Le jugement rendu le 12 juin 2012 par le tribunal de grande instance de Grasse mentionne :
-un compte rendu médical établi le 26 juillet 1984,par l'interne de l'hôpital de [Localité 6], évoquant un état limite grave avec caractère où l'on retrouve des traits paranoïaques et pervers.
- un compte rendu du Docteur [O] du 18 décembre 1985, évoquant une crise d'excitation anxieuse, la bizarrerie du contact et concluant à la nécessité d'une observation et d'un examen neurologique plus approfondi comportant un électroencéphalogramme. Le Docteur [E] neuropsychiatre, évoque le 26 novembre 1985, un état psychotique, hypocondrie majeure, dépassant le cadre de la conversion névrotique, placement psychiatrique justifié, avec traitement médicamenteux.
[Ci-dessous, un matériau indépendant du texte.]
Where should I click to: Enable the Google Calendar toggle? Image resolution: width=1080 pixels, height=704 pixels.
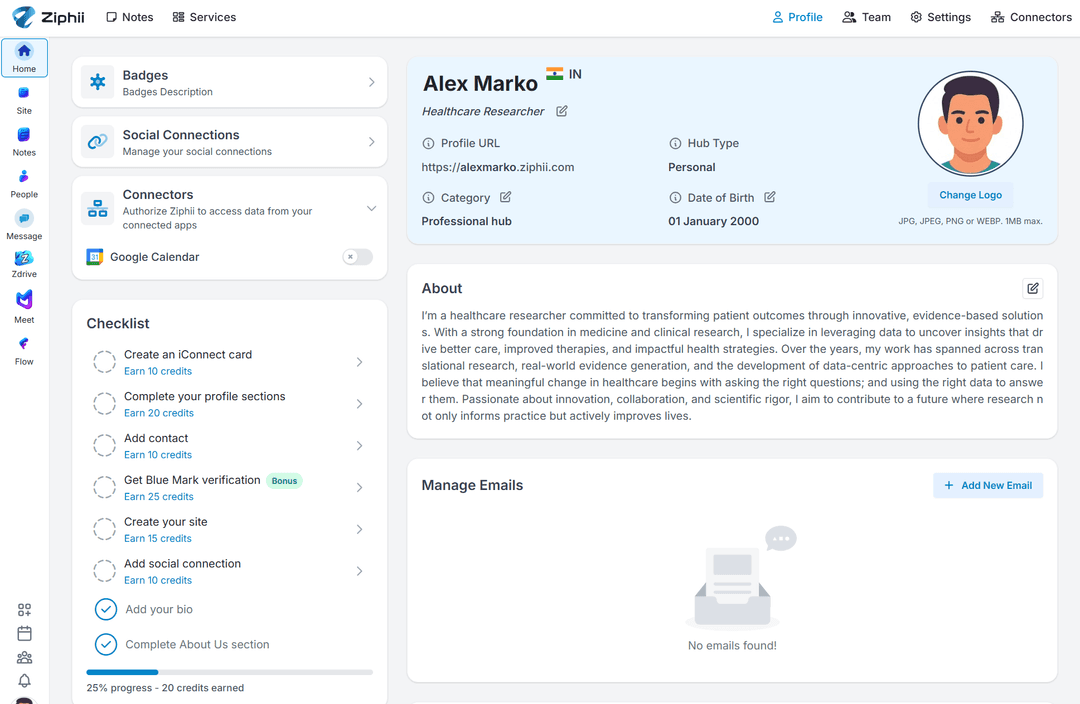pos(357,257)
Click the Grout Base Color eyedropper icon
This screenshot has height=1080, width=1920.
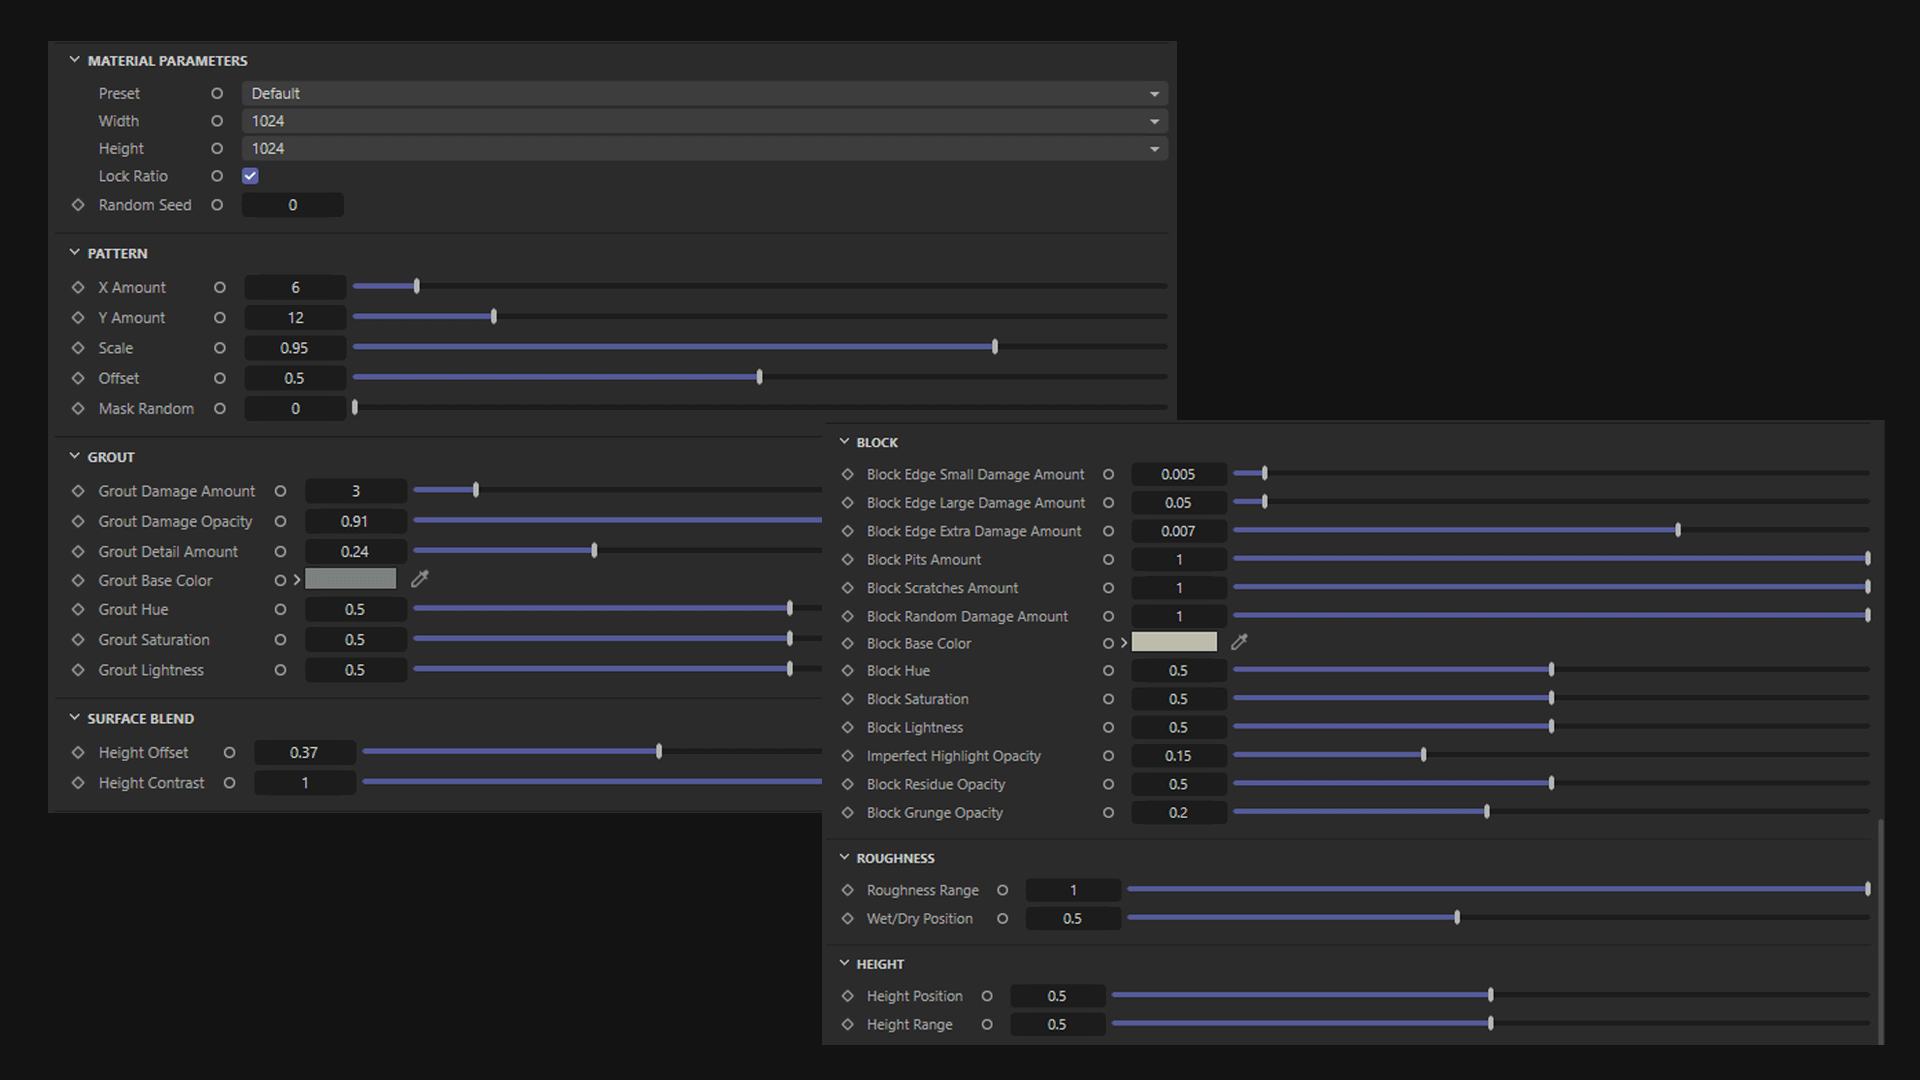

- un certificat médical établi le 16 janvier 2006 par le Docteur [J], destiné au juge des tutelles mentionnant une hospitalisation à [Localité 9] en psychiatrie pendant un mois et concluant que l'intéressée présente un trouble psychotique chronique avec des idées délirantes et de persécution anciennes. Ce trouble est aggravé par un début de détérioration des fonctions intellectuelles en relation avec son âge.
-un compte rendu d'hospitalisation établi par le Docteur [Y], praticien hospitalier du département de psychiatrie de l'hôpital le 16 septembre 2008 se rapportant à des périodes d'hospitalisation du 25 mai au 3 août 2005 et du 9 juin au 25 juin 2008, faisant état d'une psychose maniacodépressive avec délire de persécution, de troubles bipolaires, de plusieurs hospitalisations en psychiatrie, psychose maniacodépressive avec délire perceptif et un début de traitement en1974.
Ces éléments médicaux ne permettent pas de caractériser de manière formelle l'existence d'un état habituel de démence. Il n'y a donc pas de preuve d'un moment de lucidité à apporter.
Les pièces médicales évoquées dans le jugement rendu le 12 juin 2012 par le tribunal de grande instance de Grasse et par la cour d'appel d'Aix-en-Provence dans son arrêt du 17 août 2013, établies en 1985 et en 2005, 2006 et 2008, ne fournissent aucune information sur l'état mental de [U] [C] au mois de novembre 1995 et ne permettent pas de déterminer l'existence de troubles majeurs de manière continue.
Il convient par ailleurs d'observer que les termes du testament contesté, ne sont pas contradictoires avec les problèmes relationnels avérés existant entre la testatrice et son fils et procèdent d'une démarche raisonnable, conforme à la quotité disponible prévue par la loi, lui permettant de gratifier des tiers. Ils ne révèlent donc pas un comportement délirant.
Les conclusions et pièces qui auraient dû être déposées dans le cadre de la procédure d'appel ne sont pas versées aux débats
Les motifs de l'arrêt rendu le 17 août 2013 par la cour d'appel d'Aix-en-Provence permettent de constater que cette dernière a pu apprécier tous les éléments médicaux du dossier, ainsi que la pertinence des motifs de la décision déférée.
Il résulte de l'ensemble de ces éléments que la perte de chance de voir triompher l'action de M.[P] [K] en annulation de testament n'est pas établie et qu'il n'apporte pas, la preuve qui lui incombe d'avoir subi un préjudice indemnisable.
Ses demandes sont, en conséquence, rejetées.
Le jugement est confirmé.
Il a lieu de faire application de l'article 700 du code de procédure civile.
La partie perdante est condamnée aux dépens, conformément aux dispositions de l'article 696 du code de procédure civile.
PAR CES MOTIFS
La Cour, statuant publiquement, par arrêt contradictoire et en dernier ressort,
Confirme le jugement déféré en toutes ses dispositions,
Y ajoutant,
Condamne M.[P] [K] à payer à la SCP [X]-[R], la somme de 3 000 €, en application de l'article 700 du Code de procédure civile,
Condamne M.[P] [K] à payer à Me [F] [T], la somme de 3 000 €, en application de l'article 700 du Code de procédure civile,
Condamne M.[P] [K] aux dépens d'appel qui seront recouvrés conformément aux dispositions de l'article 699 du code de procédure civile.